Some people have embraced face mask culture. They have moved beyond wearing the drab blue surgical masks, or black bicycle ones, and either bought or created their own unique masks that showcase their creativeness. Meanwhile, well-meaning social commentators have opined about the increased risk to personal safety that young African-American males might encounter if they wear masks in public.
But still there are copious other people who ignore this advice and refuse to wear masks. In my neighborhood there is no one demographic who fail to wear masks. In the middle ground some bike riders wear masks and others who don’t. There are some joggers who do and those that don’t. Then again there are people who walk the street without their masks on, but dangling from their neck.
People walking along the street without masks and who fail to keep at least six feet away do so for a variety of reasons. But now that we have a pandemic and numerous people fail to wear masks, walking along city streets is akin to taking your life in your own hands. In some respects it’s like walking through a neighborhood, where you know almost everyone is packing a gun. Meanwhile there is a serious game of chicken that you are forced to play walking along the city street. Few if any of the non-mask wearing public will inconvenience themselves by moving out of the way.
This poses a problem to the people who are wearing masks and engage in social distancing. What should the mask wearing public do every time they see someone without a mask and/ or coming closer than six feet to them?
They could give everyone they see not wearing a mask the evil eye. Alternatively they could cough on them.

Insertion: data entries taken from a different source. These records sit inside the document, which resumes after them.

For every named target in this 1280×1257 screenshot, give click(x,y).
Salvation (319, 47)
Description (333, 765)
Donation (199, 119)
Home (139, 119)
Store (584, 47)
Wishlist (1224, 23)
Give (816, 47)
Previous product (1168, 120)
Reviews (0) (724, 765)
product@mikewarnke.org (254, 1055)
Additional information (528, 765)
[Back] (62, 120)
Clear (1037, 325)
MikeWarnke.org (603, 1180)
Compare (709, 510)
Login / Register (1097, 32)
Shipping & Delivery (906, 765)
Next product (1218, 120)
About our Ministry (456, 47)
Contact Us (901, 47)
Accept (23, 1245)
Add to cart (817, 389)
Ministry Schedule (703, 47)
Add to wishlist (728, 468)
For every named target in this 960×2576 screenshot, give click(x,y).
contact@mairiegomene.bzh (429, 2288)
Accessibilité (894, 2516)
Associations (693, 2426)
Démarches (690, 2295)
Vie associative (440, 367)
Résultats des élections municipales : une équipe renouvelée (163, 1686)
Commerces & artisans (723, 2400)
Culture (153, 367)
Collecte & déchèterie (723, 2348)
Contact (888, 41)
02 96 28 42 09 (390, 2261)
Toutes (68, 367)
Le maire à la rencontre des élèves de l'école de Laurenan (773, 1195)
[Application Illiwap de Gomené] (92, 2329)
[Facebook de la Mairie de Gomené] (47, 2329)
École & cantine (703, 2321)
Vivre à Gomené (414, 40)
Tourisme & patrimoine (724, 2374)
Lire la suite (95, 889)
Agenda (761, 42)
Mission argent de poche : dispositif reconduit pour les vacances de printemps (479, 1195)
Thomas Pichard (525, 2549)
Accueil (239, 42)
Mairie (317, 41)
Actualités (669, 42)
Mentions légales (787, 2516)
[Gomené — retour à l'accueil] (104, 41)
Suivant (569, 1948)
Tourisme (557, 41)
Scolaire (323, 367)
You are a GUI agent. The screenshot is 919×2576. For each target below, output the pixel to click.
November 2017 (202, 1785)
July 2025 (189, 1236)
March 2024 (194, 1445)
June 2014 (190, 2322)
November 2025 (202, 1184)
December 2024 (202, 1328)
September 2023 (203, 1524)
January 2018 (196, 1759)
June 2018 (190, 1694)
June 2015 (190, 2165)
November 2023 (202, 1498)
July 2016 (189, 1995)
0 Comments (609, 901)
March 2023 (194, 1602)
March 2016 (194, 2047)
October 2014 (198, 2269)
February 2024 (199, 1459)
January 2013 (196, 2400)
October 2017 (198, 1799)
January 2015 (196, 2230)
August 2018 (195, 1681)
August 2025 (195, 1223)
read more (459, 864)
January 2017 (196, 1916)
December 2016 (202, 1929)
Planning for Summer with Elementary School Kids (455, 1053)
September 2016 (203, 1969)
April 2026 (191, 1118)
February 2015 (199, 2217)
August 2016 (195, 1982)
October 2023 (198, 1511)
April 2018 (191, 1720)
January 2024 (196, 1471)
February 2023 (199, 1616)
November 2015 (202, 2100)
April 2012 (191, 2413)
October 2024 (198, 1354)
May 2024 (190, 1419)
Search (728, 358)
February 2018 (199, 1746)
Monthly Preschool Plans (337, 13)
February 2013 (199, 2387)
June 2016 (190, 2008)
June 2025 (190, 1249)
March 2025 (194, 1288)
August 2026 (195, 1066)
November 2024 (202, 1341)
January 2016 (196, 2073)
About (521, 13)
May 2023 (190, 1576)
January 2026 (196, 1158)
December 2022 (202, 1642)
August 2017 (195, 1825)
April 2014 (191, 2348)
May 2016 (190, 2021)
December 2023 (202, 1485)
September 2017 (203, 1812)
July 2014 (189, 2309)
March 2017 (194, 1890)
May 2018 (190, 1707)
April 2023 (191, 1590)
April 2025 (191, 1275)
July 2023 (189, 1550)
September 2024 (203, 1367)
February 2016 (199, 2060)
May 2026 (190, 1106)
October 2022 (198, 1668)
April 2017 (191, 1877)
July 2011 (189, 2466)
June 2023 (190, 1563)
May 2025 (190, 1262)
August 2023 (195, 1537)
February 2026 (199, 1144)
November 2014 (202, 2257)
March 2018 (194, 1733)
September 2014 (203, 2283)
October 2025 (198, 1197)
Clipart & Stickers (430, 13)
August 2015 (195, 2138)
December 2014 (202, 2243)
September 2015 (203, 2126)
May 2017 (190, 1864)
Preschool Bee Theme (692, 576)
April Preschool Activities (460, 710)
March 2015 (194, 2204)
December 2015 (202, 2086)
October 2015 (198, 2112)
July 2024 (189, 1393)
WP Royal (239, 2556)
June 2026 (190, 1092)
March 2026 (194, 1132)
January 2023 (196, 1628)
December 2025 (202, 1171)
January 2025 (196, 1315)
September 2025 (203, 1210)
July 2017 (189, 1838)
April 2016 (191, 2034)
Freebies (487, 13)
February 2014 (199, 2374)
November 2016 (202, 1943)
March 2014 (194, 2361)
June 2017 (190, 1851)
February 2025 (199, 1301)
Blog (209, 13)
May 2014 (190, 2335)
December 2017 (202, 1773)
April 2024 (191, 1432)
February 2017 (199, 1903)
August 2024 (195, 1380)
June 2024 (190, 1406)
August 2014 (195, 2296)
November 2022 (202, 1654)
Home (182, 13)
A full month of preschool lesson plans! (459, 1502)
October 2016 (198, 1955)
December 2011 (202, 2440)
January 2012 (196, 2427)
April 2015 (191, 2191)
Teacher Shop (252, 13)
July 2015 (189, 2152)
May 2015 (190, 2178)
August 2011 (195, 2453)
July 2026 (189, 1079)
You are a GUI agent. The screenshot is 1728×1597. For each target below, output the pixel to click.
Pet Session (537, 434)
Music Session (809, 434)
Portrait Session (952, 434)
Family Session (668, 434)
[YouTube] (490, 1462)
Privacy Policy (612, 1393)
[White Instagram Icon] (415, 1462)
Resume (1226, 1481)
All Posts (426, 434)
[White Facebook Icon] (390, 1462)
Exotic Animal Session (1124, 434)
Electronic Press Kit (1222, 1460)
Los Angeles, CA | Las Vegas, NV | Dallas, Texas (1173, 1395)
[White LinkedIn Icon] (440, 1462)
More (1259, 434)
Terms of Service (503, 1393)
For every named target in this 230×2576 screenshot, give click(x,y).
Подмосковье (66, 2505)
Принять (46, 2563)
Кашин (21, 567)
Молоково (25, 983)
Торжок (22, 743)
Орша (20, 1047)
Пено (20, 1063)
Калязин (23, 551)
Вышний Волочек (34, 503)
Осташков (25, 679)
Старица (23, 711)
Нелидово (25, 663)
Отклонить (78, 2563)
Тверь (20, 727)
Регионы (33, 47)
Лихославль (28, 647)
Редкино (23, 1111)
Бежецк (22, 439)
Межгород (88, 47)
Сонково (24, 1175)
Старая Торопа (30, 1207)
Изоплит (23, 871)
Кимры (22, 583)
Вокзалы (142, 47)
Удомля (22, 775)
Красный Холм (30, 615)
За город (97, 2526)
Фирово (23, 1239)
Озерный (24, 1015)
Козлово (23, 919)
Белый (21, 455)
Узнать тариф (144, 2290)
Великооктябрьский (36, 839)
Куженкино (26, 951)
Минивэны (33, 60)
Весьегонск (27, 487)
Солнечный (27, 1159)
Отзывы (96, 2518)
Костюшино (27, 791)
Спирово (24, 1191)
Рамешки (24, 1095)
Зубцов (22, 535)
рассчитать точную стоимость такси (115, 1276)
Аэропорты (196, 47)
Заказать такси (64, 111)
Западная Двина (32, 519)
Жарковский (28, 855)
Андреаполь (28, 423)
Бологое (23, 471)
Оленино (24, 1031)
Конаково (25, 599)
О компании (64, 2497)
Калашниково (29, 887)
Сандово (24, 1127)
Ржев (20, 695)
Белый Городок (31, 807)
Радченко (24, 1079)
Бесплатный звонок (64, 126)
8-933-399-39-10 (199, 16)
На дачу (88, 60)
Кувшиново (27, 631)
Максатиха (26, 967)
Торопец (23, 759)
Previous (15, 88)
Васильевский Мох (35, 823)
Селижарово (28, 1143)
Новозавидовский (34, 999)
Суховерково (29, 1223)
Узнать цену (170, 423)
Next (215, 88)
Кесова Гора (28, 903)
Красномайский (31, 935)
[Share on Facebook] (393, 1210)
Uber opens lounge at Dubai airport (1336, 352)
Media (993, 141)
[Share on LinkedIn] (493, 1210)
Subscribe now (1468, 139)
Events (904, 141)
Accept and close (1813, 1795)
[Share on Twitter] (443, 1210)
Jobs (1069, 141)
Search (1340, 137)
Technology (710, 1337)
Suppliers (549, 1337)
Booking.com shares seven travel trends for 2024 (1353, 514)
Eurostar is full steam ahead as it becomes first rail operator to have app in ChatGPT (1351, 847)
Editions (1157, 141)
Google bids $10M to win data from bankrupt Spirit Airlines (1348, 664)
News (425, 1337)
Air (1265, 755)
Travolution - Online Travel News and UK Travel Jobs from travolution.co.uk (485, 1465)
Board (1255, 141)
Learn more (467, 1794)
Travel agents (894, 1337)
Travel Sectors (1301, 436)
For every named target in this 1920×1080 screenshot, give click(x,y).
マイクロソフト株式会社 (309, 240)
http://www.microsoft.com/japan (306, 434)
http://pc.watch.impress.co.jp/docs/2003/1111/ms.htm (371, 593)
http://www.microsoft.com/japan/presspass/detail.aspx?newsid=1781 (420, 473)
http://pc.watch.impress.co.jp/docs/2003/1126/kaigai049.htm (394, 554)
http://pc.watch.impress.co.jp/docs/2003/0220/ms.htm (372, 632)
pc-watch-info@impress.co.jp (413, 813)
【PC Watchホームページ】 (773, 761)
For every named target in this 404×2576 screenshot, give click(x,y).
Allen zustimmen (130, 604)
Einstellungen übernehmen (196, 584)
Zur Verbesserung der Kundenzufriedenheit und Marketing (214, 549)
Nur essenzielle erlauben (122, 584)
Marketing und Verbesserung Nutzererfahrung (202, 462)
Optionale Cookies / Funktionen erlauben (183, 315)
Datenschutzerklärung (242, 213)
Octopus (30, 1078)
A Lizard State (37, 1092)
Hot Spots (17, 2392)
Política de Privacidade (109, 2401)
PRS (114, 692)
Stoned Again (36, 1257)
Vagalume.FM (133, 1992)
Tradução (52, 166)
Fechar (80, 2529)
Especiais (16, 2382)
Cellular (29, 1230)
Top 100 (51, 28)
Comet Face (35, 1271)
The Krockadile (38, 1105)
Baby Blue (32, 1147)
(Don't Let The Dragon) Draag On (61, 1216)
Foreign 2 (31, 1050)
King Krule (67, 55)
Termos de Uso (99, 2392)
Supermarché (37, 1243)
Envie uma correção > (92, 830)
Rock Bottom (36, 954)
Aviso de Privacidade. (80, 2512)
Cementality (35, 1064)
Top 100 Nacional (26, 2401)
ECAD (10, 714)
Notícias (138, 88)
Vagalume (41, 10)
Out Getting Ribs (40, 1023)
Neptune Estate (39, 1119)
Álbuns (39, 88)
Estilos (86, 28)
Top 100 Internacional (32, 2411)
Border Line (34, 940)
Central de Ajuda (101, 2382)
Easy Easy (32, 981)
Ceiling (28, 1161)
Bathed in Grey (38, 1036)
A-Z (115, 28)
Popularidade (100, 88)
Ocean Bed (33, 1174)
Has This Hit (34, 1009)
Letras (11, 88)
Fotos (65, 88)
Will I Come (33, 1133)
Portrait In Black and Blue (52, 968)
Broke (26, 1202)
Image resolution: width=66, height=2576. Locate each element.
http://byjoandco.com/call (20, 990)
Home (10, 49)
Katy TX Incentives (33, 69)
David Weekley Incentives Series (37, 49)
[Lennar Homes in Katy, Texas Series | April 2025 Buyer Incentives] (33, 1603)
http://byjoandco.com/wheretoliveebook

Or they could wear a shirt that says “I have COVID-19, stay away,” or a mask that says something similar. Or they could verbally confront the non-mask wearers by asking them where their mask is, and giving them a stern lecture, effectively joining a small army of “the mask police.”
Unfortunately these approaches are frequently futile, because so many of the people who are not wearing a mask will either ignore you, or might even tell you to take a hike. At its worst you may be assaulted as has been the case when NYPD officers recently confronted someone without a mask, or you may be killed similar to the incident where a security guard did the same at a Family Dollar store in Flint, Michigan last week.
Common sense suggests avoiding the nonmasked public and those who fail to social distance as much as possible. This could mean trying to limit the number of times you need to be out in public. Alternatively you need to walk down the street, zig zagging from one the side of the side walk to the other and when necessary off the sidewalk and into the street. Unfortunately this also puts you into a dangerous situation, where you might be hit by a car.
Masked or not masked during this time of COVID-19 everyone is a potential killer, and social distancing if not practiced by others is something that you need to do.